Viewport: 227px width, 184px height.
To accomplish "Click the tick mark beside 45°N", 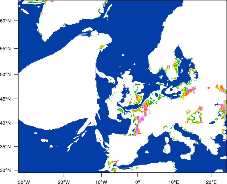I will pyautogui.click(x=16, y=99).
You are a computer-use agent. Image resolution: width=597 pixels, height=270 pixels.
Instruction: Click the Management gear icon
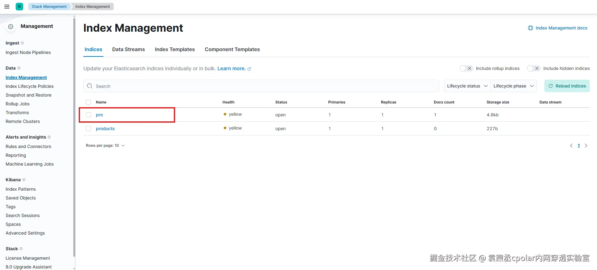(x=11, y=27)
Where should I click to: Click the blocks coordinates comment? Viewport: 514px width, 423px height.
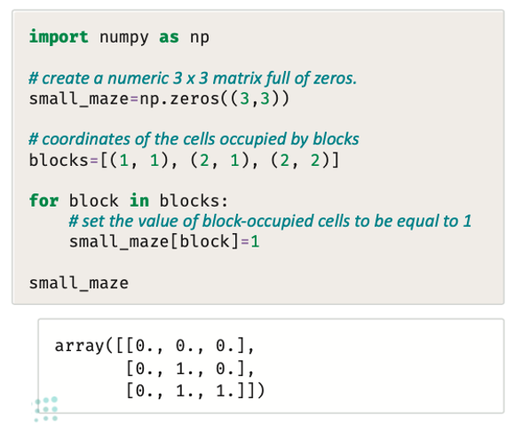[194, 139]
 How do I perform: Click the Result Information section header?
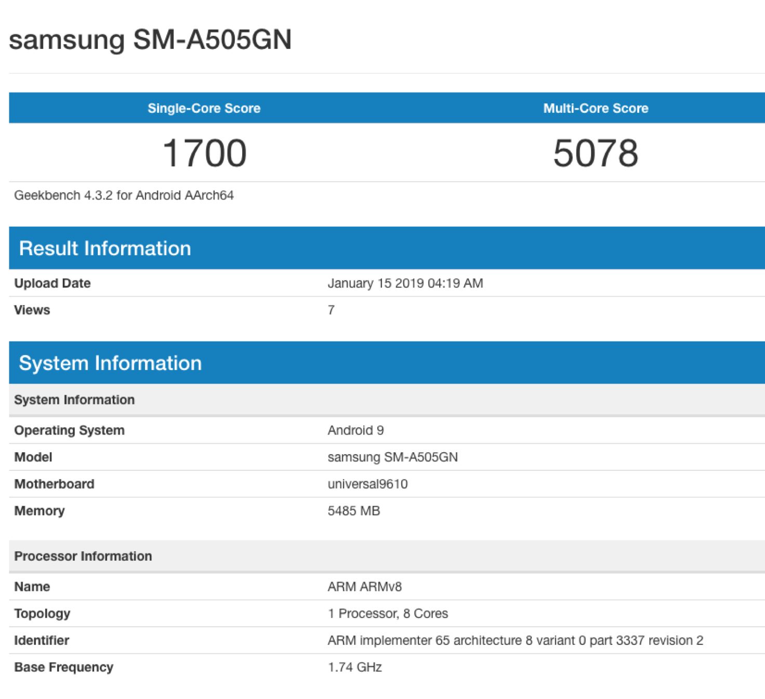pyautogui.click(x=105, y=248)
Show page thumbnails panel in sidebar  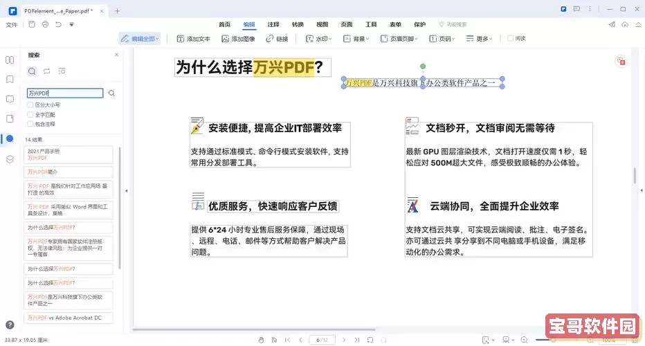[x=10, y=60]
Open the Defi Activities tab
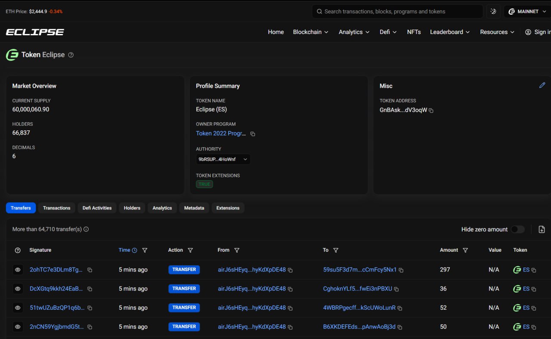The image size is (551, 339). tap(97, 208)
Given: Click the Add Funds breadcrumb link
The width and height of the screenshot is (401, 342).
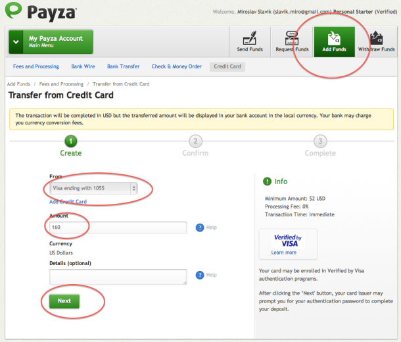Looking at the screenshot, I should coord(18,84).
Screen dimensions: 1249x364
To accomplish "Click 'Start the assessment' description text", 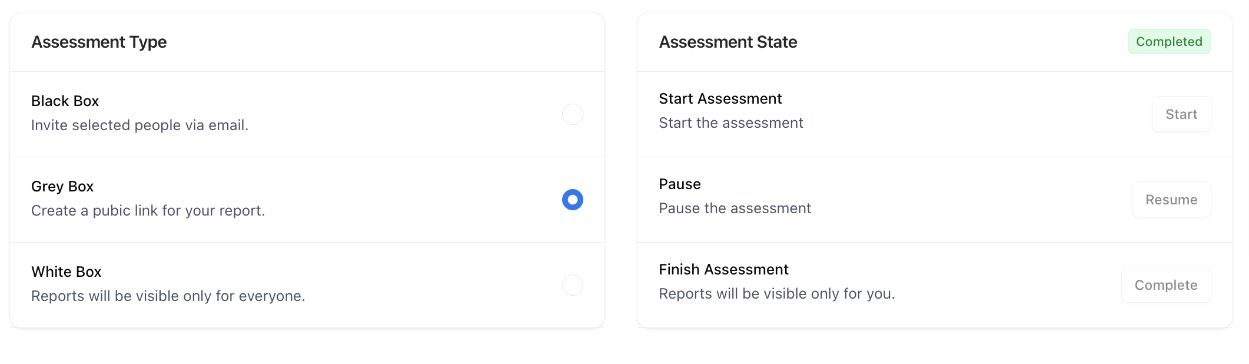I will [x=730, y=123].
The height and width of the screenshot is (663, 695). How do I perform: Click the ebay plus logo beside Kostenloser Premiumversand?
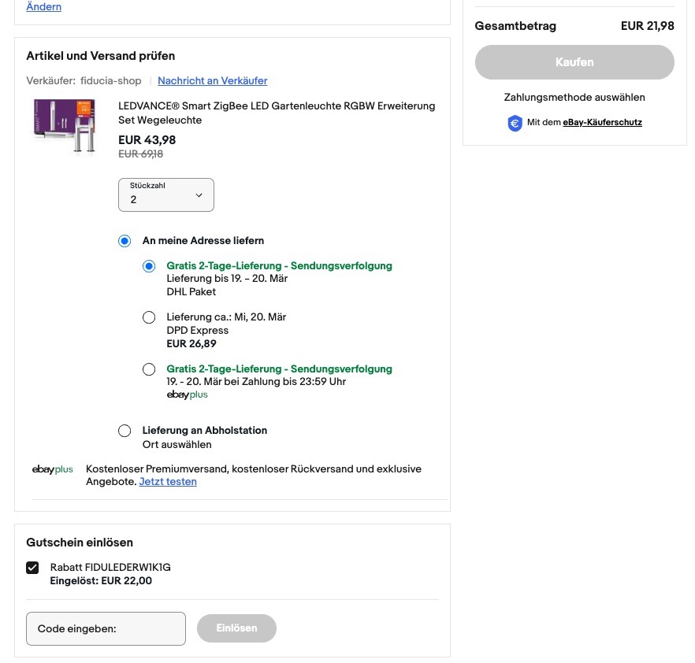click(52, 469)
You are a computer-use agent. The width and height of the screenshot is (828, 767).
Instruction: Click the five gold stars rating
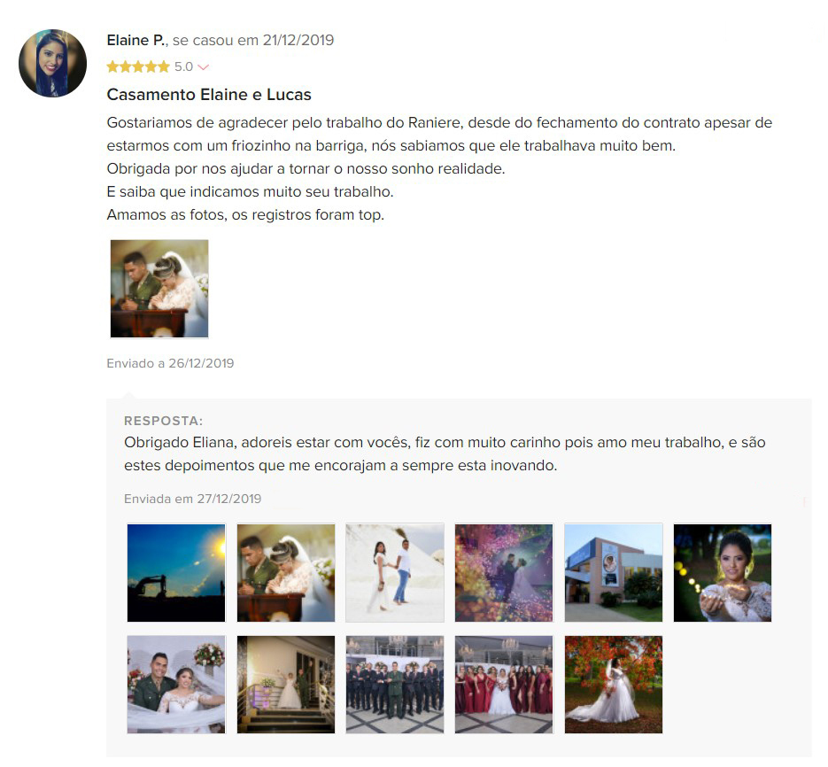[x=138, y=66]
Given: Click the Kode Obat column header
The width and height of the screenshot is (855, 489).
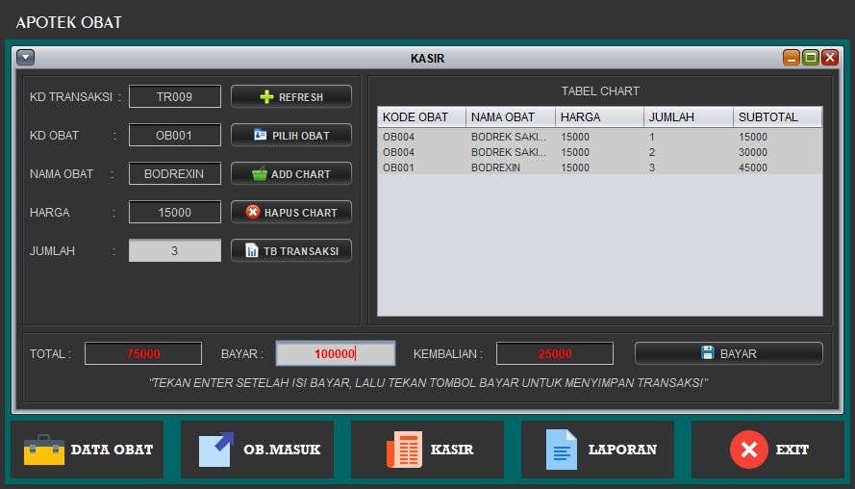Looking at the screenshot, I should pyautogui.click(x=421, y=117).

_EXERCISE GOAL_
Copy, without the pictures, exactly the lines from the line with "The width and height of the screenshot is (855, 489)." through the end of the material above, both ends included.

_RESULT OF THIS TASK_
The width and height of the screenshot is (855, 489).
Looking at the screenshot, I should pyautogui.click(x=421, y=117).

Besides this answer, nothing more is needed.